La dépressurisation du vaisseau spatial Dragon, qui ne possède pas de sas, a pris environ 30 minutes. Au moment où la cabine du Dragon était sous vide, la pression à l’intérieur des combinaisons des astronautes était d’environ 5 psi, soit un peu moins que celle du sommet du mont Everest. À ce moment-là, Isaacman a ouvert manuellement la trappe et s’est élancé dans l’espace.
Relié à Dragon par un cordon ombilical lui fournissant oxygène et contrôle thermique, Isaacman a délibérément effectué une série de tests de mobilité de la combinaison spatiale. Il a testé les mouvements des mains et du corps et la capacité à utiliser des outils. À une minute de son retour à bord de Dragon, Isaacman a de nouveau fait le point sur son environnement. En contrebas, la Terre disparaissait dans l’obscurité tandis que Dragon planait au-dessus de la Nouvelle-Zélande.
« C’est magnifique », a-t-il dit.
Après qu’Isaacman soit redescendu à l’intérieur, il a été suivi par Gillis, une ingénieure de SpaceX qui a travaillé sur des combinaisons spatiales parmi d’autres programmes de l’entreprise. Elle a effectué une batterie de tests similaires. Comme Isaacman, Gillis a étendu la majeure partie de son corps à l’extérieur de Dragon, avec seulement ses jambes inférieures encore à l’intérieur du vaisseau spatial. À 30 ans, elle est la plus jeune personne à avoir marché dans l’espace.
À 7 h 58 (heure de l’Est), tout était terminé. La sortie dans l’espace, de la dépressurisation de la cabine aux opérations d’Isaacman et Gillis jusqu’à la repressurisation de Dragon, n’avait duré qu’une heure et 46 minutes.

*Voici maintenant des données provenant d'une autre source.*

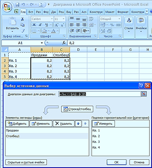This screenshot has height=168, width=152.
Task: Click the center text alignment icon
Action: 78,25
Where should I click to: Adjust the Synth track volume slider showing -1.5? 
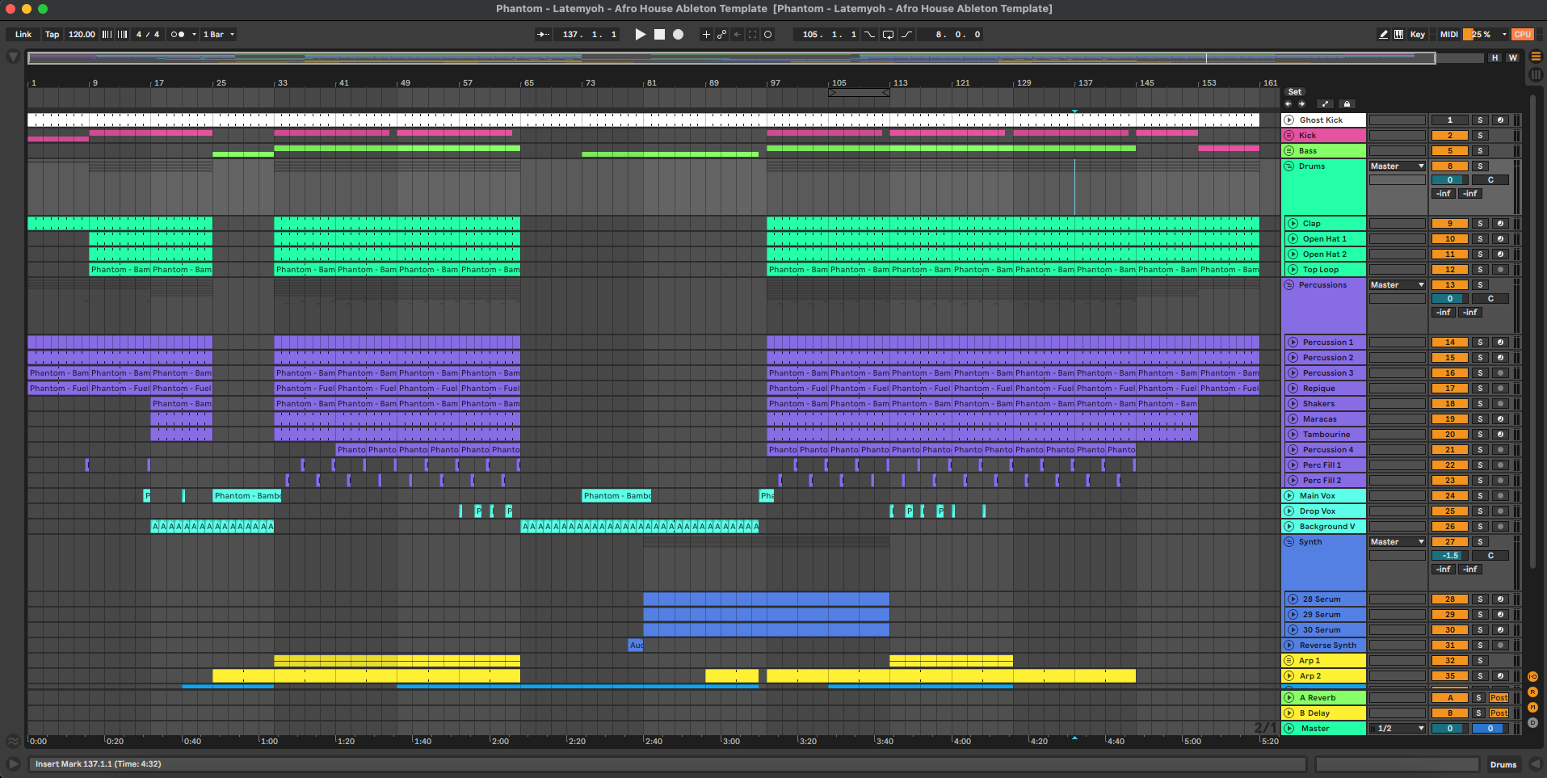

« Le succès d’aujourd’hui représente un pas de géant en avant pour l’industrie spatiale commerciale et pour l’objectif à long terme de la NASA de construire une économie spatiale américaine dynamique », a déclaré l’administrateur de la NASA Bill Nelson dans un communiqué après la fin de la sortie dans l’espace.
Quel est le problème ?
On peut raisonnablement se demander pourquoi cette affaire est si importante. Après tout, le cosmonaute soviétique Alexeï Leonov a réalisé la première sortie dans l’espace en 1965. Il a passé 12 minutes à l’extérieur de son vaisseau spatial Voshkod. Depuis, 263 personnes de dizaines de pays ont effectué des sorties dans l’espace. En 2001, les astronautes de la NASA Susan Helms et James Voss ont réalisé une sortie dans l’espace qui a duré 8 heures et 56 minutes.

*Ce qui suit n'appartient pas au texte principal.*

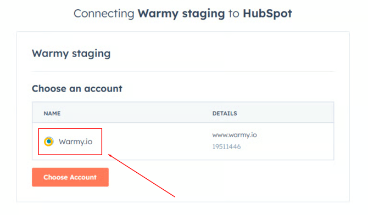The image size is (368, 215).
Task: Click the Warmy.io account name label
Action: (x=76, y=142)
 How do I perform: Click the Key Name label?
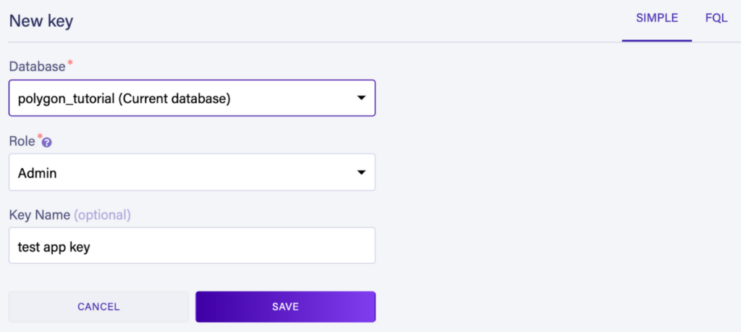click(39, 215)
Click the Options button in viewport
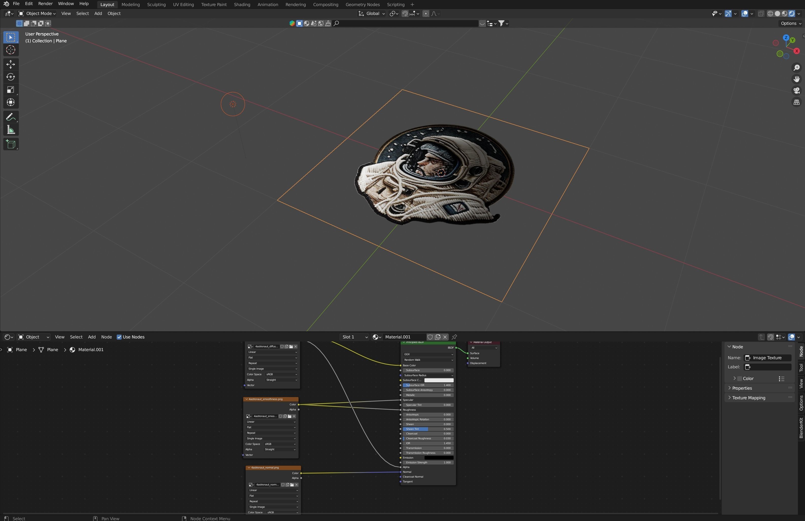This screenshot has width=805, height=521. [790, 23]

Dans un certain sens, Isaacman et Gillis parcouraient donc un chemin bien tracé qui remontait à près de six décennies.
Et pourtant, cela compte vraiment, et de façon considérable.
On pourrait se poser la même question à propos du lancement de la fusée Falcon 9 en 2010. Avant cela, les nations, et même certains grands entrepreneurs privés financés par les gouvernements, avaient construit des fusées de moyenne capacité. Dans sa première version, la Falcon 9 n’était qu’une autre fusée en orbite. Mais voici la différence. Quatorze ans plus tard, la Falcon 9, développée par des entreprises privées, a révolutionné l’industrie du lancement en démontrant une réutilisation rapide. Elle sera lancée plus de 100 fois cette année, ce qu’aucun gouvernement ou entreprise n’avait jamais fait auparavant.
Imaginez maintenant où SpaceX et cette combinaison spatiale pourraient être dans 14 ans. La première fusée Falcon 9 a subi quatre révisions majeures, doublant sa capacité de charge utile. Il en sera de même pour cette combinaison spatiale. Il n’est pas trop difficile d’imaginer un monde dans lequel des dizaines de personnes se lanceraient à bord de Starship et effectueraient des sorties dans l’espace similaires en orbite. Les futures versions de ces combinaisons spatiales marcheront presque certainement sur la Lune, et un jour, sur Mars.
C’est pourquoi il ne s’agit pas d’une exagération. Ces brèves et timides sorties dans l’espace représentent potentiellement une étape cruciale dans l’expansion de l’humanité dans le système solaire. Et c’est ce qui s’est passé ce matin.